The enriched outline is a starting point, not a prescription. Replace the generic bullet points with specific ideas from your own story before sending the outline to Beat Sheet or Treatment. The more specific you make the skeleton, the more useful your Beat Sheet and Treatment will be.

How Outlines Are Enriched

When you select a preset, Thenema Writer reads the bare outline text from the preset file and passes it through an enrichment process before displaying it. Enrichment adds the following to each recognised act or stage marker:

  • A metadata line showing the percentage range and page range for the section (e.g. ACT I (0–27% | pp 1–22))
  • A one-sentence description of the section's dramatic purpose
  • A set of bullet points naming the key structural beats within that section

Lines in the outline that do not match a recognised act or stage marker are passed through unchanged, so any custom text you have added in a previous session is preserved.

For procedural presets the enrichment also renames Act markers to Stage markers (Act I → Stage 1 etc.) to reflect the format's conventions.

Sending to Other Panels

Three buttons at the bottom of the panel send the current outline content forward in your workflow.

Send → Beat Sheet

Each non-blank line of the outline becomes a beat card on the Beat Sheet. Act header lines (ACT I, ACT II etc.) are recognised as act markers and place subsequent beat cards into the correct act lane. This lets you populate the entire Beat Sheet from a skeleton in one click, giving you a pre-structured board to fill in with story details.

Send → Writers Room

The outline text is loaded into the Writers Room script view as a plain-text outline. Each line becomes an item the writing team can see and discuss. The Writers Room preserves the act structure of the outline if it is able to parse the act headers.

Send → Treatment

The outline text is distributed across the Treatment panel's act and episode tabs. Lines are matched to act names (ACT I, ACT II, EPISODE 1 etc.) and placed in the corresponding tab. Unmatched lines fall back to the ACT I tab.

Mind map overview
The three Send buttons at the bottom of the Skeleton panel.

Tips & Best Practices

Choose the skeleton that matches your format, not your preference

If you are writing a one-hour network TV pilot, use the five-act TV Drama skeleton even if you personally think in three acts. Structural conventions exist for a reason — commissioning editors and script editors read in those units.

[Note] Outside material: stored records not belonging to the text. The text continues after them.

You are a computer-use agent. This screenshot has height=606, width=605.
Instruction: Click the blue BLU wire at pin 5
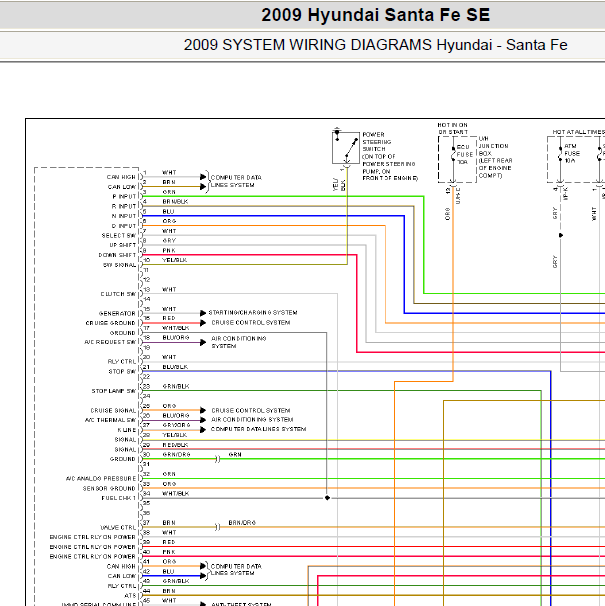(271, 216)
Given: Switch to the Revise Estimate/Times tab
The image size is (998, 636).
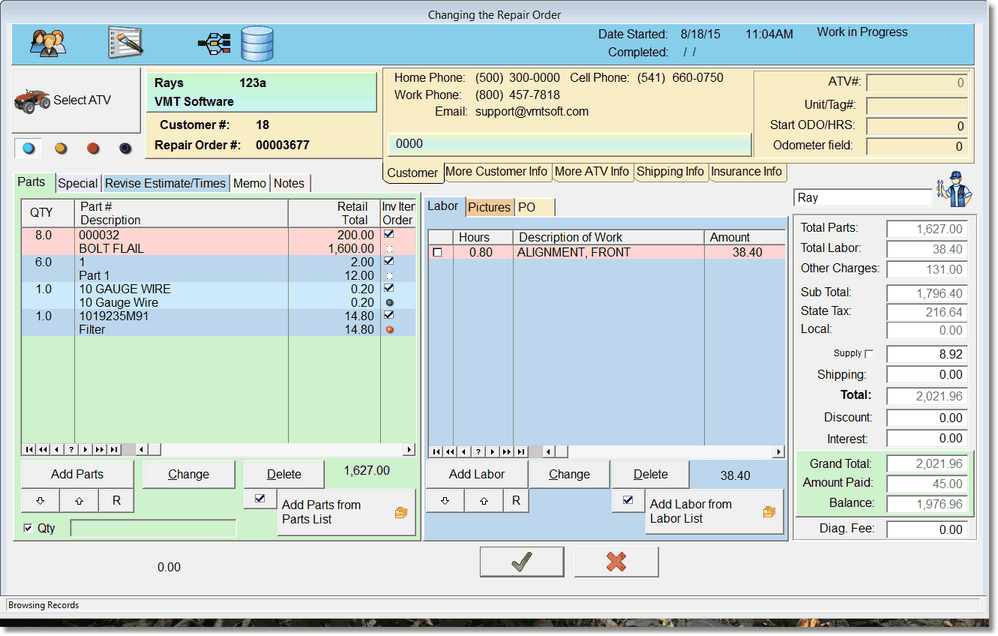Looking at the screenshot, I should [x=165, y=183].
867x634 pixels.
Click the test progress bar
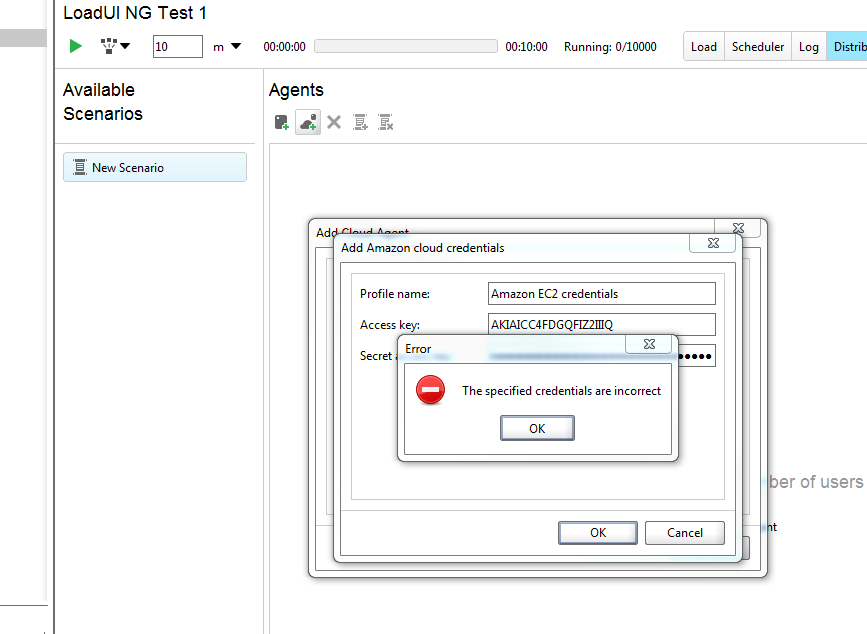coord(405,46)
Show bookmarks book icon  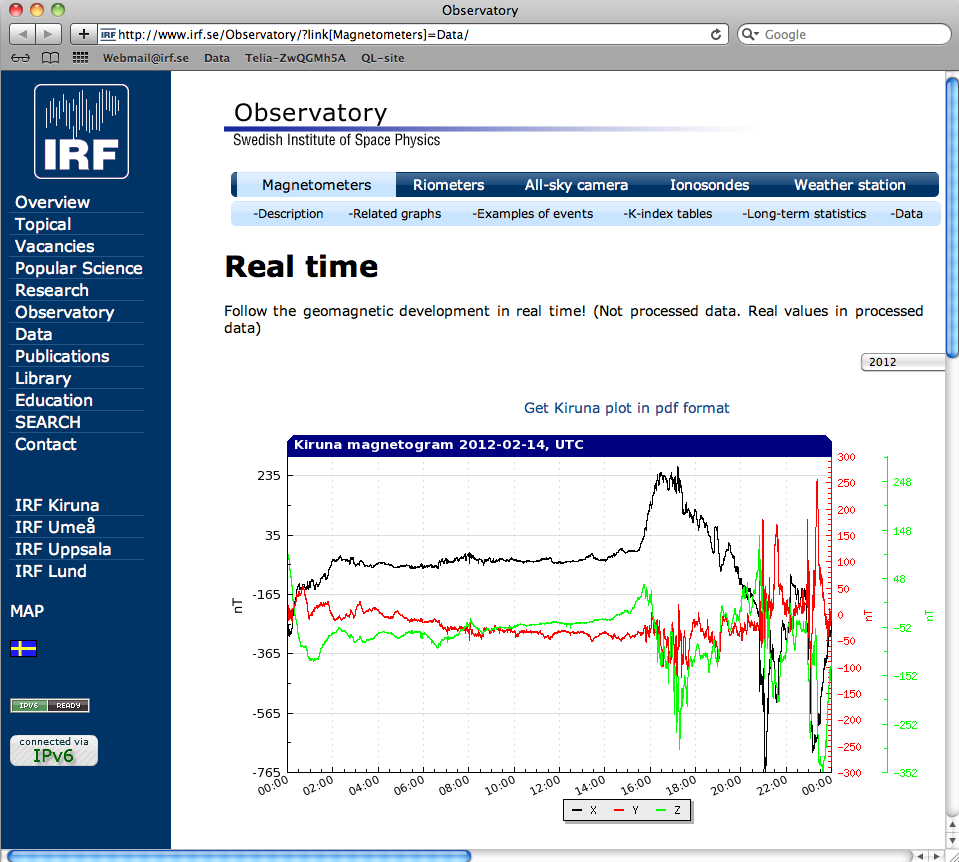pos(50,58)
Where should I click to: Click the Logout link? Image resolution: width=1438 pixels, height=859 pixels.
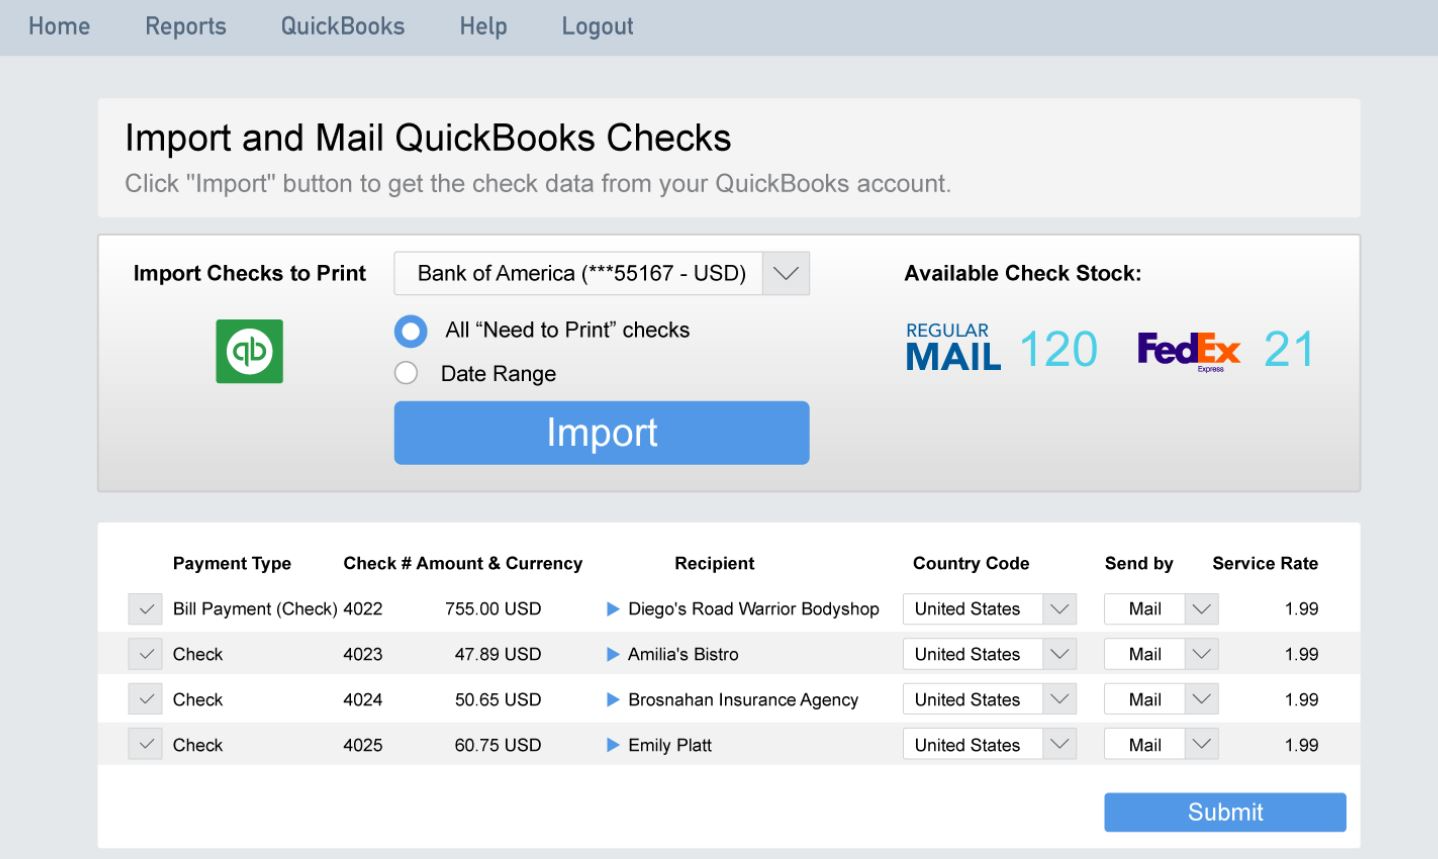(597, 27)
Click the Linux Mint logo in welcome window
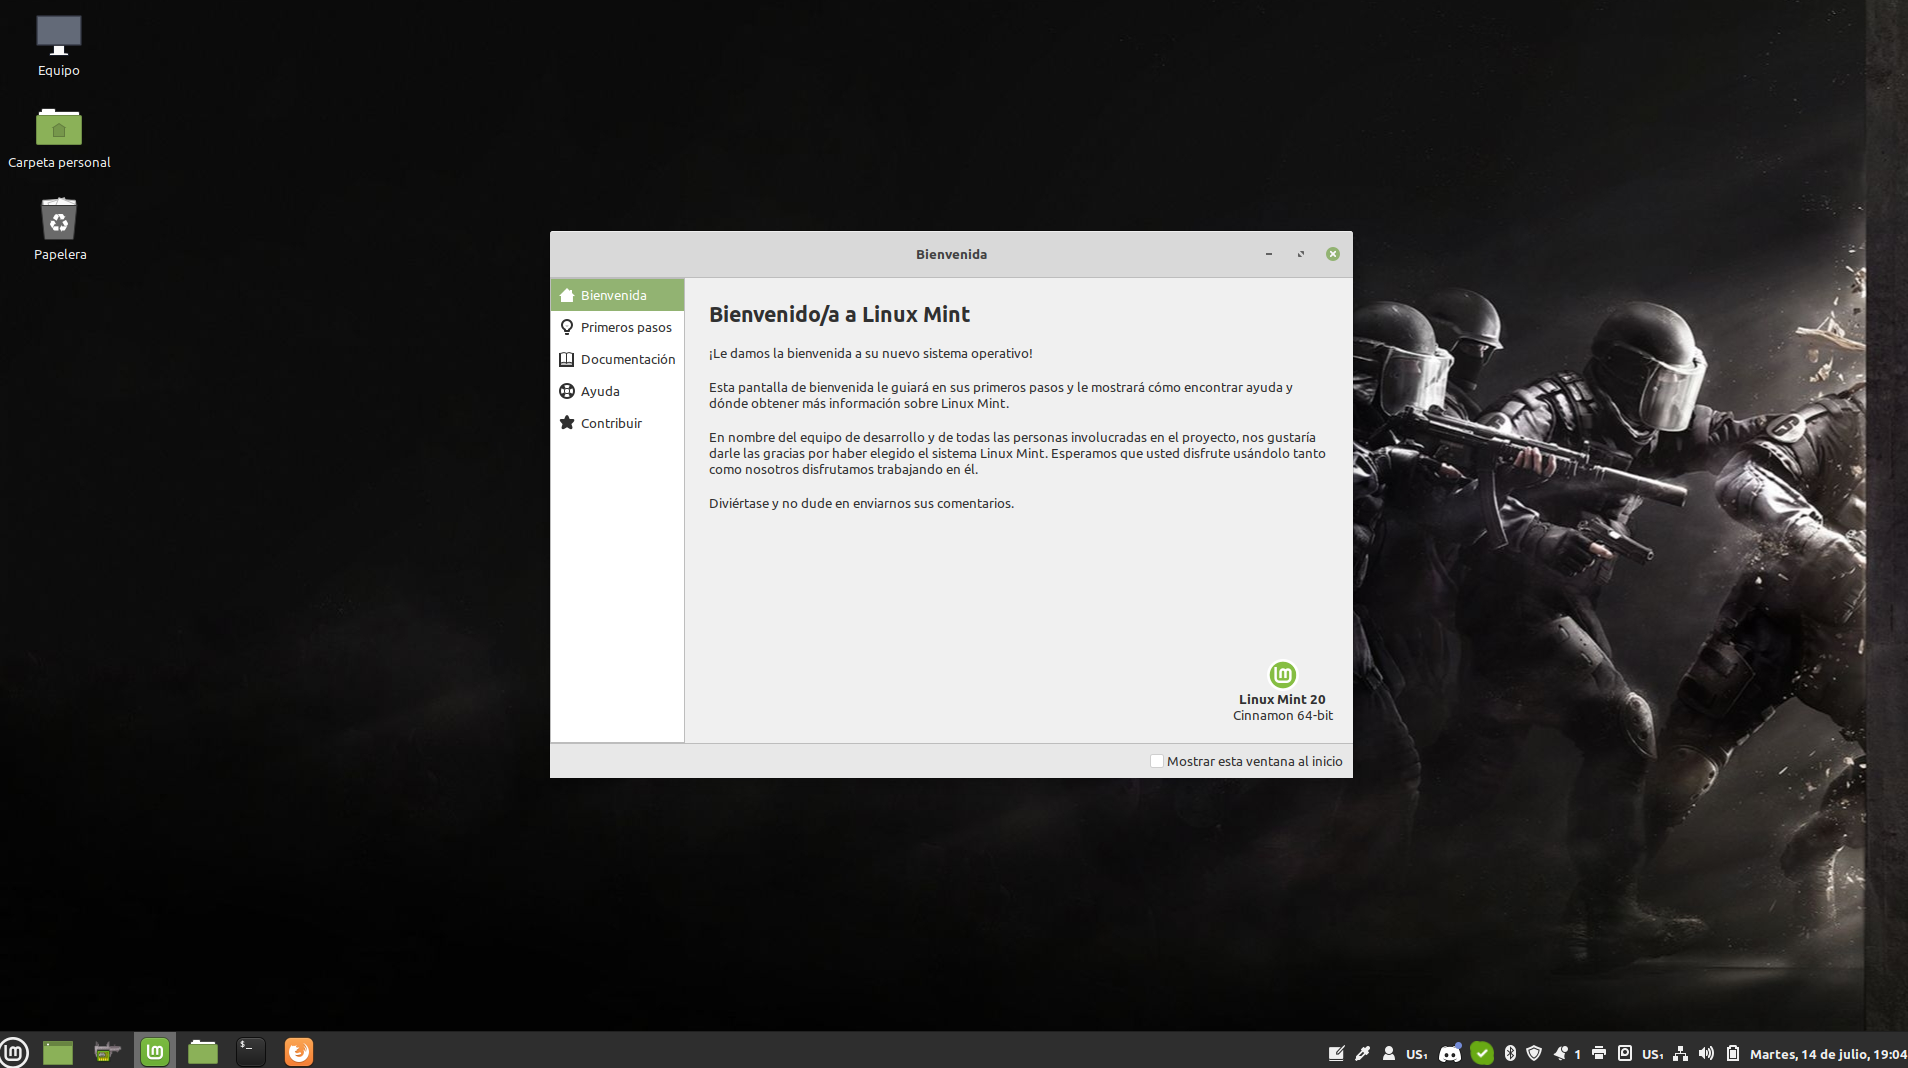This screenshot has width=1908, height=1068. 1282,674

Use multiple presets for comparison

Load the three-act feature skeleton, read the outline, then switch to Save the Cat or the Hero's Journey and compare the bullet points. You may find that your story naturally fits one structure better than another. The outline editor is read-only only until you type into it — changes are not saved when you switch presets, so switch before you start customising.

The skeleton is not a straitjacket

Delete any section that does not apply to your story. Add sections that the preset did not anticipate. The value of a skeleton is in giving you a starting point and a vocabulary, not in constraining what you can create.